Measurable and Borel Measurable Functions

Question

Prove that if $f: X \rightarrow \mathbb{R}$ is measurable, and $g: \mathbb{R} \rightarrow \mathbb{R}^*$ is Borel measurable

then $g \circ f:X \rightarrow \mathbb{R}^*$ is measurable.

Could someone please explain to me first, what it means for a function to be Borel Measurable, I can't seem to find an exact definition.

So far the best one that I have is that a function is Borel Measurable if the pre-image of any open set is again a Borel set.

Now I try to use the definition that a for a measure space $(X, \mathcal{A}, \mu)$ and topological space $(Y,T)$ with $f: X \rightarrow Y$, $f$ is measurable if and only if

$f^{-1}(B) \in \mathcal{A}, \forall B \in B(Y,T)$

so I try to say that let $A \in \mathcal{A}$ be an open set.
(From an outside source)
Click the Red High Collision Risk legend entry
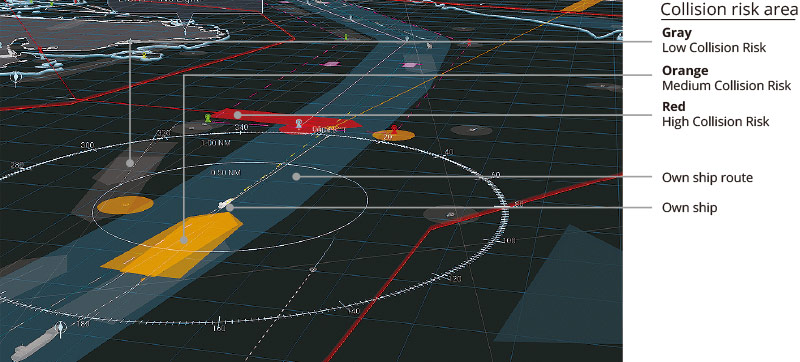Screen dimensions: 800x362 [x=715, y=114]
Now $(g \circ f)^{-1}(A) = f^{-1}(g^{-1})(A)$ and since $g$ is Borel measurable would that mean that $g^{-1}(A) \in B(Y,T)$? so then we would have $f^{-1}(g^{-1}(A)) \in \mathcal{A}$ and hence $g \circ f $ is measurable?

Answer 1

I think I have a better solution to this question,

$f: X \rightarrow Y$ is Borel Measurable if $A \in \mathcal{B}(Y,T)$ then $f^{-1}(A) \in \mathcal{B}(X,T)$

Now with this new definition:

Let $B \in \mathcal{B}(Y,T)$

Now $(g \circ f)^{-1}(B) = f^{-1}(g^{-1})(B),$ and since $g$ is Borel Measurable we have that $g^{-1}(B) \in \mathcal{B}(Y,T)$

Finally, since $f$ is measurable, for the measure space mentioned above $(X, \mathcal{A}, \mu)$ we have the $f^{-1}(g^{-1}(B)) \in \mathcal{A}$ and hence $g \circ f$ is measurable.